AIN is also characterized by tubulitis, which is the extension of interstitial inflammation over the tubular basement membranes. Patients with AIN can present with tubular dysfunction, which includes salt-wasting nephropathy, abnormal renal acidification, urinary concentration defects, potassium secretory defects related to distal nephron injury, or defective proximal tubular reabsorption leading to features of Fanconi’s syndrome presented as glycosuria, phosphaturia, aminoaciduria, hypokalemia, and type II renal tubular acidosis from bicarbonaturia [19]. Our patient also presented with both tubulitis and laboratory features of tubular dysfunction, such as hypokalemia, glycosuria, non-nephrotic proteinuria, and normal anion gap metabolic acidosis. The tubular dysfunction improved 13 months after withdrawing the A. japonica and restoration of renal function.

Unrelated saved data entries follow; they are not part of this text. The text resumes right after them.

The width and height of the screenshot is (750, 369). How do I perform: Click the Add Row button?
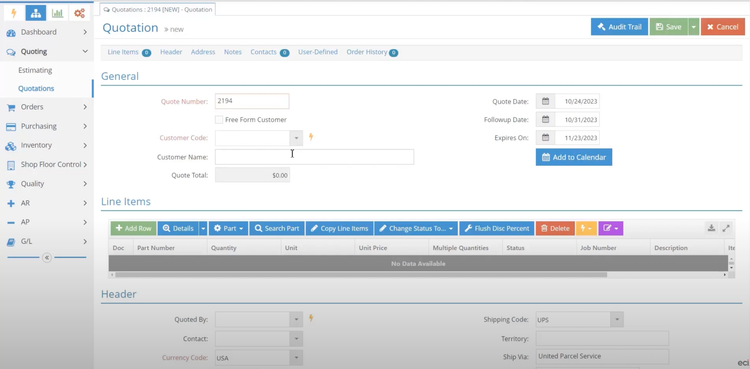tap(133, 228)
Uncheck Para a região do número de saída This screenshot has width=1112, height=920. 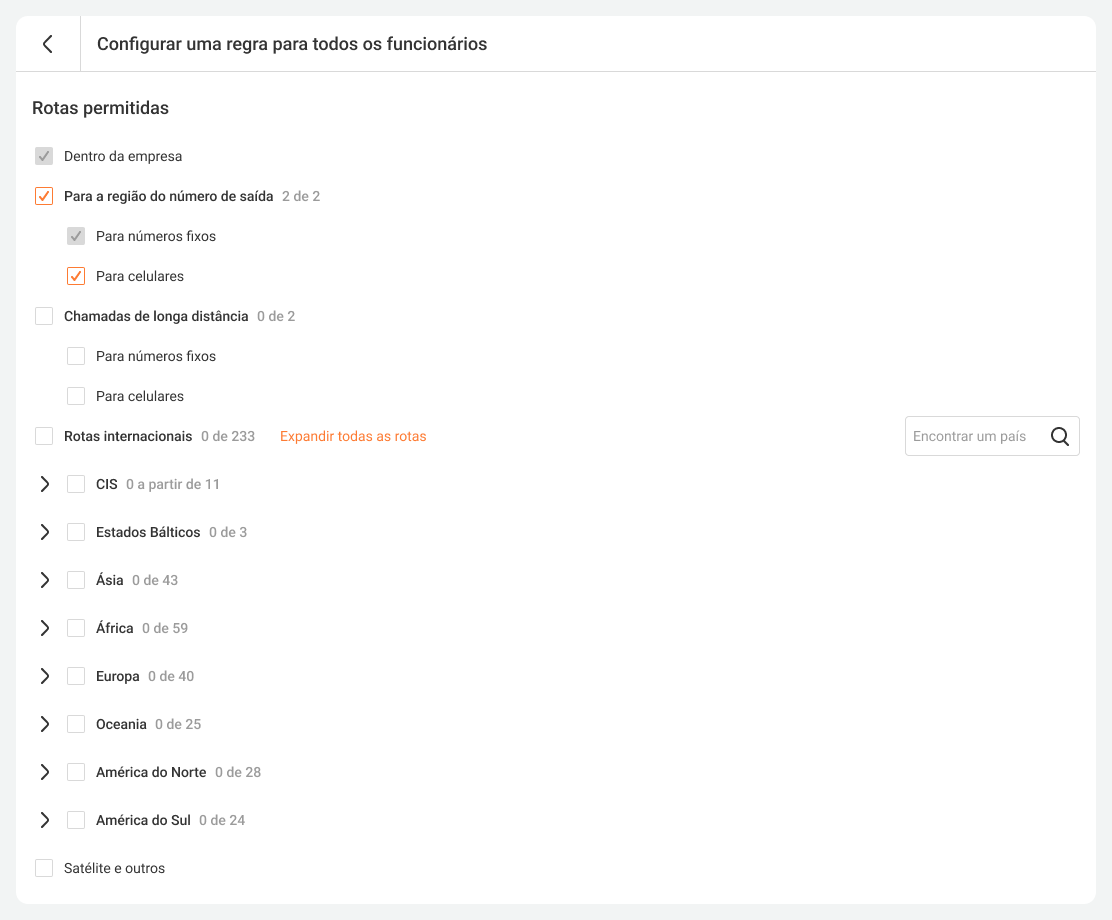click(44, 196)
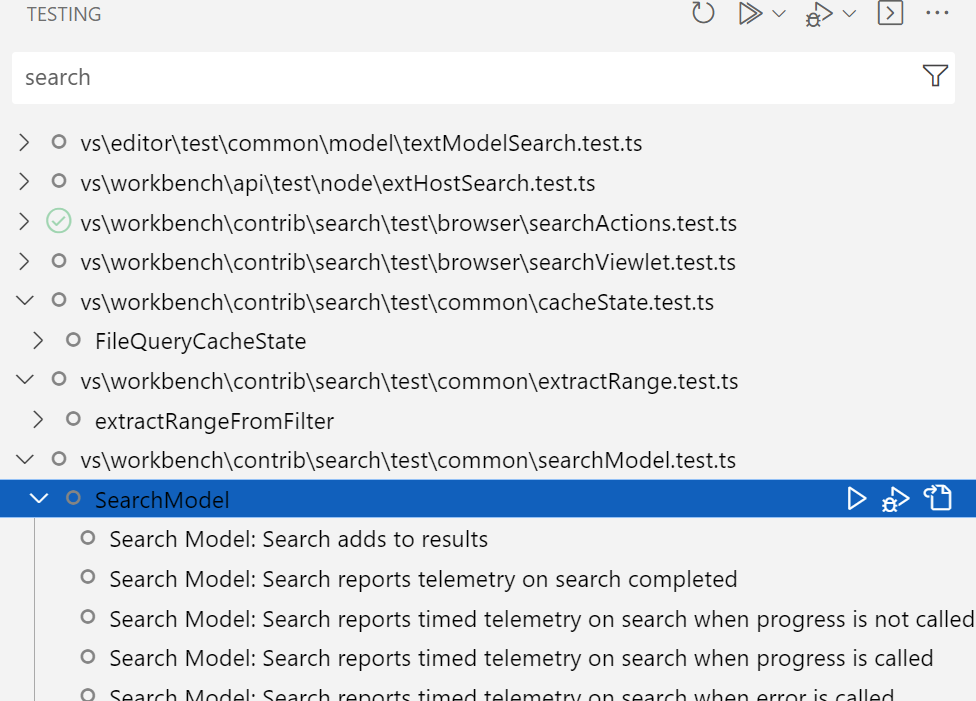Open the test output terminal panel
The width and height of the screenshot is (976, 701).
[890, 14]
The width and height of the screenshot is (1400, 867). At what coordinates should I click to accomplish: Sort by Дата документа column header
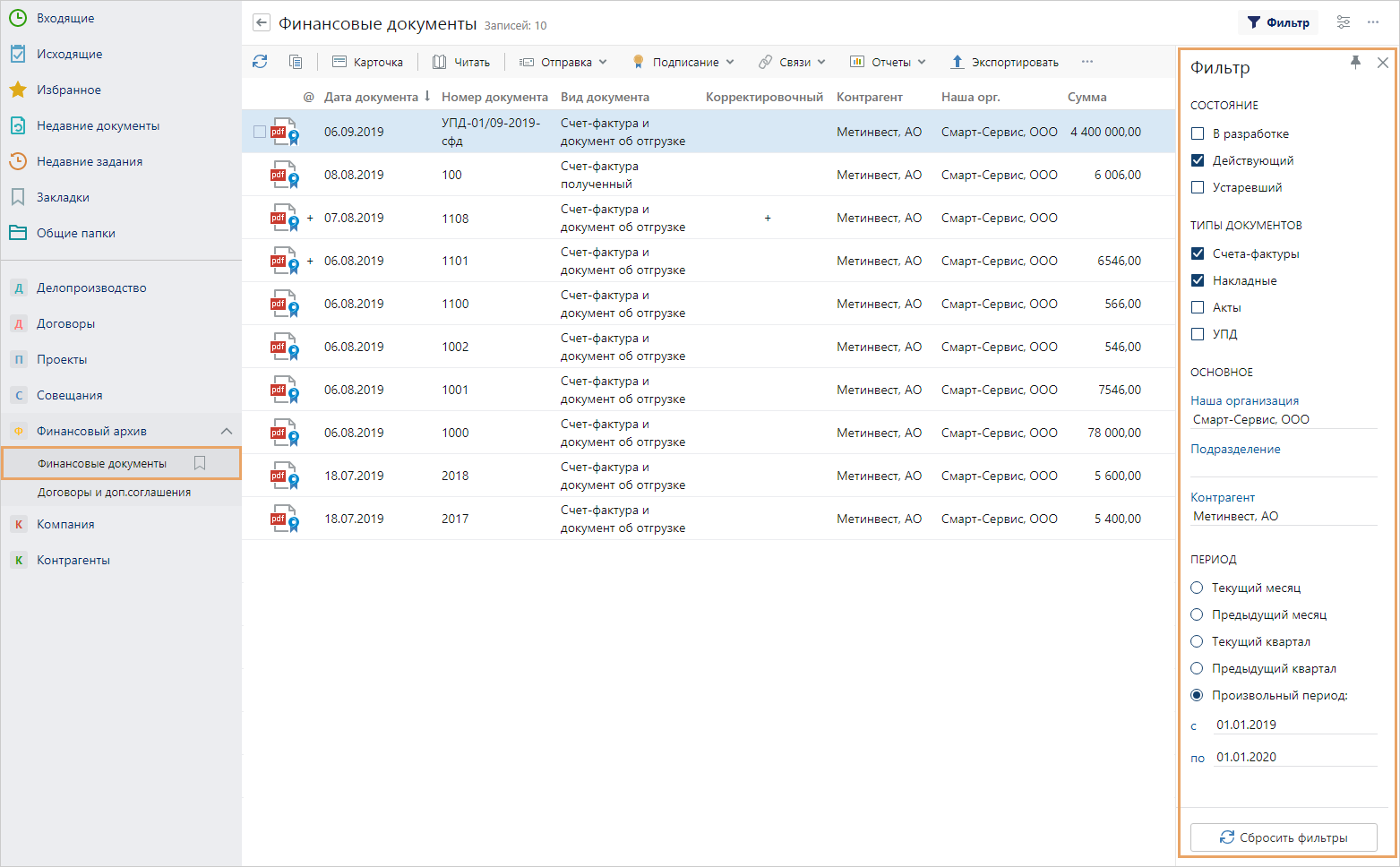(x=371, y=97)
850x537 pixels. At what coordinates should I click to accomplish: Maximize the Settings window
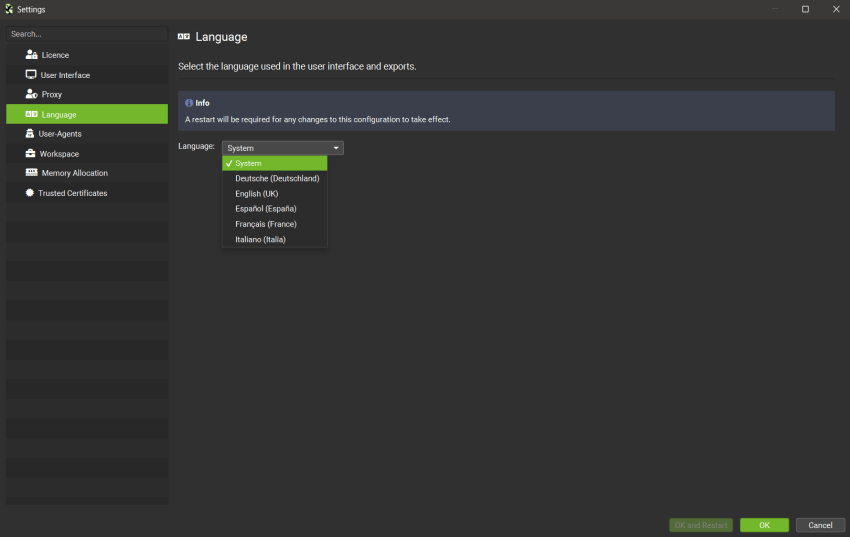[805, 9]
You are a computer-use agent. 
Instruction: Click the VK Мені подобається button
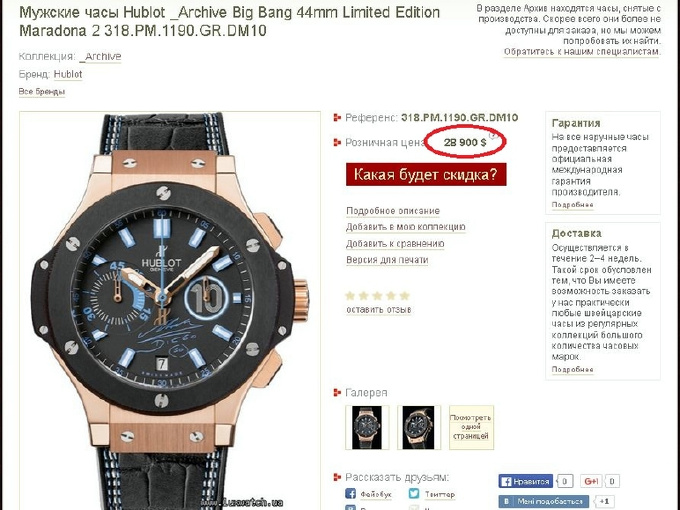[x=544, y=501]
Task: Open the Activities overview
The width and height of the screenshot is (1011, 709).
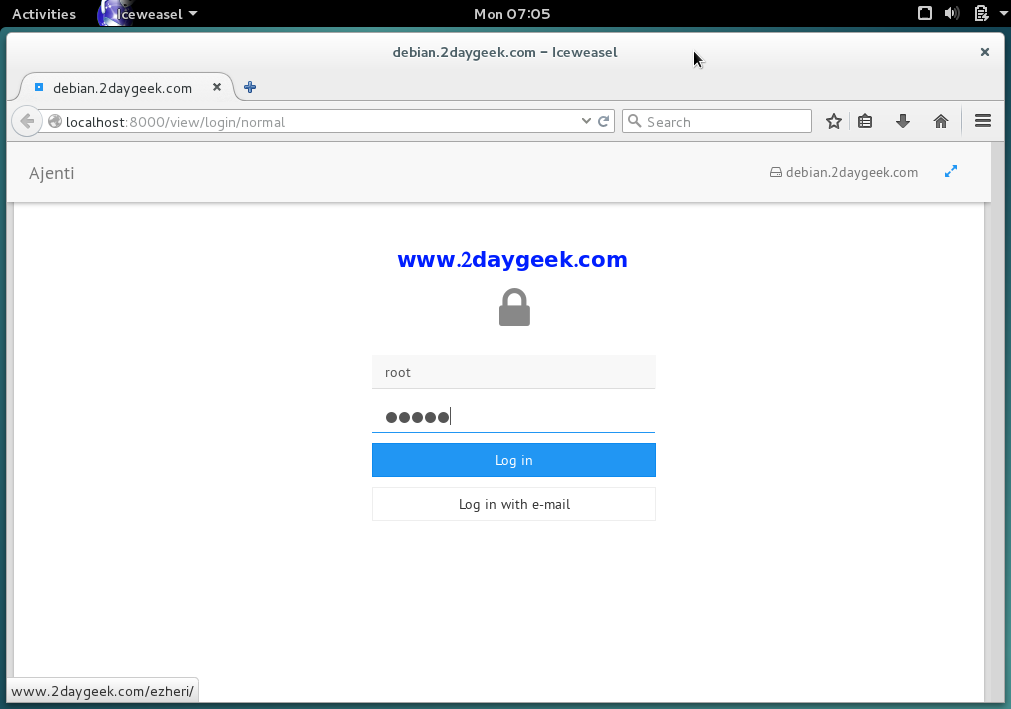Action: click(44, 14)
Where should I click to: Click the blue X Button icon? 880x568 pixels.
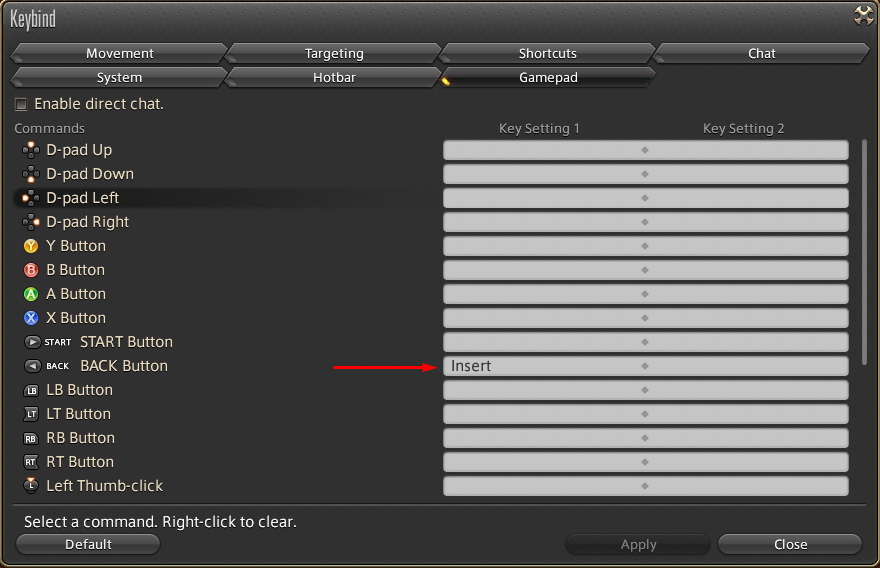(31, 318)
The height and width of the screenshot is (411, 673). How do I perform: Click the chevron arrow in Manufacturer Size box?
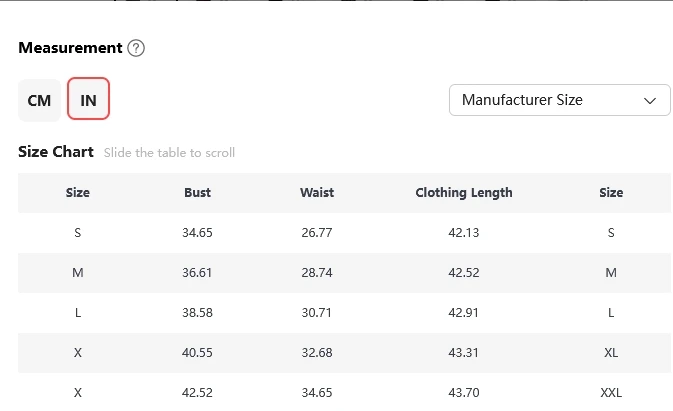pyautogui.click(x=650, y=101)
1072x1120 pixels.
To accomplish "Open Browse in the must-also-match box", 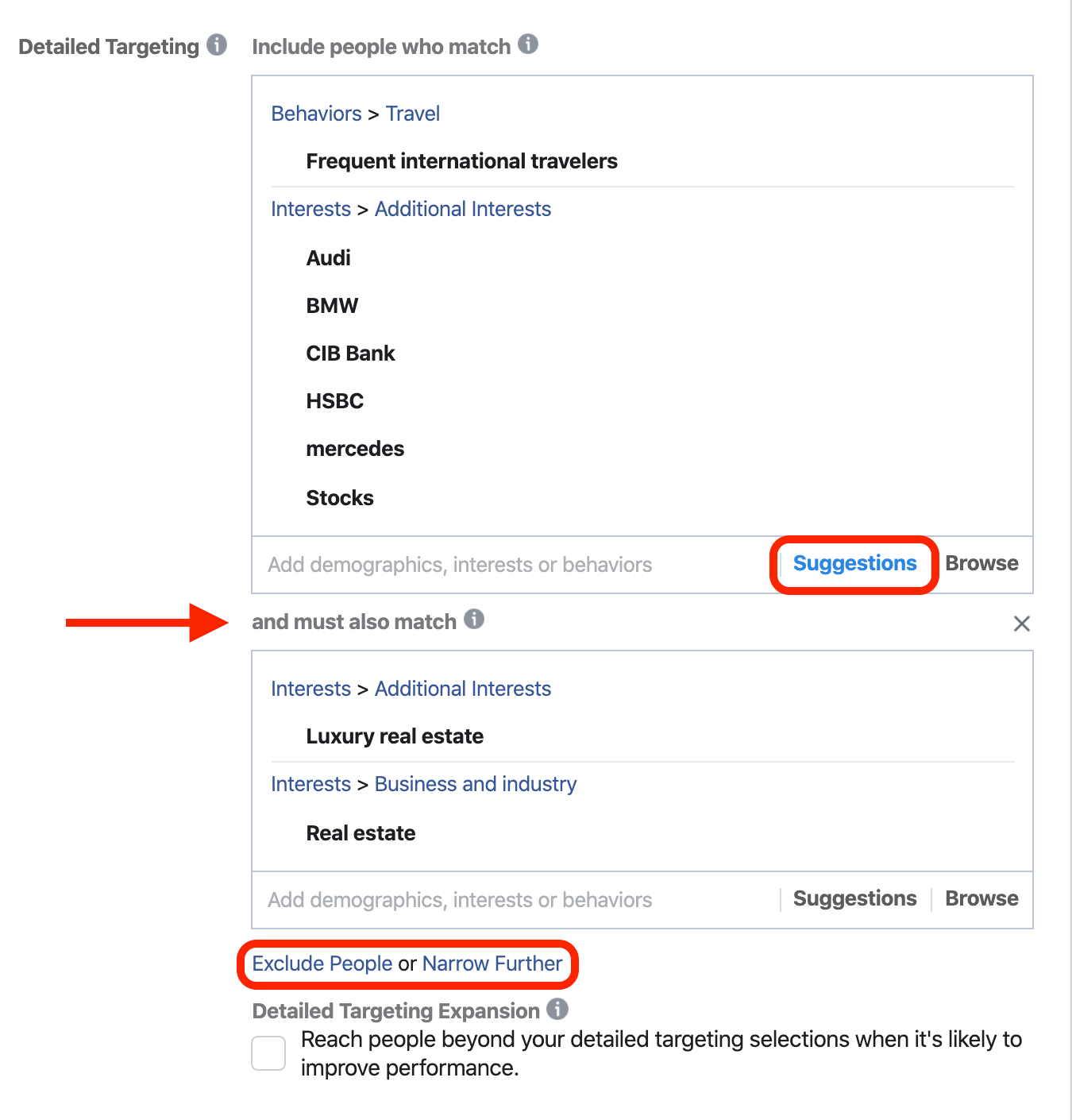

The pathogenesis of drug-induced AIN generally involves allergic reaction that is prompted by exposure to certain drug. As a result, T-cell mediated hypersensitivity reactions and cytotoxic T-cell injuries are involved in pathogenesis of drug-induced AIN [1, 19, 20]. The precise disease mechanism to give rise to AIN by Achyranthes japonica is not clear based on our one reported case, but antigen-driven immunopathology by exposure to this drug seems to be NSAID-associated AIN in that there was no clinical symptoms and signs such as fever, rash, arthralgia, and eosinophilia, it took about 6–18 months to develop AIN from the exposure than other drugs, and eosinophil rarely infiltrated into renal interstitium [21]. These clinical and pathological characteristics might be derived from anti-inflammatory properties of this agent.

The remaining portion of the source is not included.